= Brief =
Return the records exactly as they are.

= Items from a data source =
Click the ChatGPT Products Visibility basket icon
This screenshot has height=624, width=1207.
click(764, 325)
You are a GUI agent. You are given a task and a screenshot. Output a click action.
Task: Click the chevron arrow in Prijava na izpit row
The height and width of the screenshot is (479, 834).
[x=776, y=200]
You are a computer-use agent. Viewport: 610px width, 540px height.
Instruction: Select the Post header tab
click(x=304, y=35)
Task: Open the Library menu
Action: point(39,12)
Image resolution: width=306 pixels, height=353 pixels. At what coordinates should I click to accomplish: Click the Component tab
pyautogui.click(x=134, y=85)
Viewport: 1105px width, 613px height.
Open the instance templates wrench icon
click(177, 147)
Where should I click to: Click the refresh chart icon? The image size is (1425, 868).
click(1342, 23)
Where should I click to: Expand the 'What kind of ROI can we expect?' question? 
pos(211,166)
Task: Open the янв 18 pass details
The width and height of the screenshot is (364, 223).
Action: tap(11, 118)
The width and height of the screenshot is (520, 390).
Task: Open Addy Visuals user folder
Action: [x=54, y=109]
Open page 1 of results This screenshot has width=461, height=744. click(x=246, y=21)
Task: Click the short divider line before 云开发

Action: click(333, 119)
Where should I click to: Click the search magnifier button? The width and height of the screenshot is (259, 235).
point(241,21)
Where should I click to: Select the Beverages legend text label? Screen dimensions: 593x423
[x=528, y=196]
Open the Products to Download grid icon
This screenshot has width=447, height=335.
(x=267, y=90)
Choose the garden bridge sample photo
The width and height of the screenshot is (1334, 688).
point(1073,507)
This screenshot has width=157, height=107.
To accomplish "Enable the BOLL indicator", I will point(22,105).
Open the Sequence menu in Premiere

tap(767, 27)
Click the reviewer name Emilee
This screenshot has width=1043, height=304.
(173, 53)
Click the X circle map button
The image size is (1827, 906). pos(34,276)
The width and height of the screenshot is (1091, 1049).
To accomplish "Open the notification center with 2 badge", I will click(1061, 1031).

= Worked solution =
Click the ChatGPT Products Visibility basket icon
This screenshot has height=624, width=1207.
click(764, 325)
You are a GUI agent. You are given a task and a screenshot. Output a click action.
Task: Click the chevron arrow in Prijava na izpit row
The height and width of the screenshot is (479, 834).
[x=776, y=200]
You are a computer-use agent. Viewport: 610px width, 540px height.
Instruction: Select the Post header tab
click(x=304, y=35)
Task: Open the Library menu
Action: point(39,12)
Image resolution: width=306 pixels, height=353 pixels. At what coordinates should I click to accomplish: Click the Component tab
pyautogui.click(x=134, y=85)
Viewport: 1105px width, 613px height.
Open the instance templates wrench icon
click(177, 147)
Where should I click to: Click the refresh chart icon? The image size is (1425, 868).
click(1342, 23)
Where should I click to: Expand the 'What kind of ROI can we expect?' question? 
pos(211,166)
Task: Open the янв 18 pass details
The width and height of the screenshot is (364, 223).
Action: tap(11, 118)
The width and height of the screenshot is (520, 390).
Task: Open Addy Visuals user folder
Action: [x=54, y=109]
Open page 1 of results This screenshot has width=461, height=744. click(x=246, y=21)
Task: Click the short divider line before 云开发

Action: click(333, 119)
Where should I click to: Click the search magnifier button? The width and height of the screenshot is (259, 235).
point(241,21)
Where should I click to: Select the Beverages legend text label? Screen dimensions: 593x423
[x=528, y=196]
Open the Products to Download grid icon
This screenshot has width=447, height=335.
(x=267, y=90)
Choose the garden bridge sample photo
The width and height of the screenshot is (1334, 688).
point(1073,507)
This screenshot has width=157, height=107.
To accomplish "Enable the BOLL indicator", I will point(22,105).
Open the Sequence menu in Premiere

tap(767, 27)
Click the reviewer name Emilee
This screenshot has width=1043, height=304.
(173, 53)
Click the X circle map button
The image size is (1827, 906). pos(34,276)
The width and height of the screenshot is (1091, 1049).
To accomplish "Open the notification center with 2 badge", I will click(1061, 1031).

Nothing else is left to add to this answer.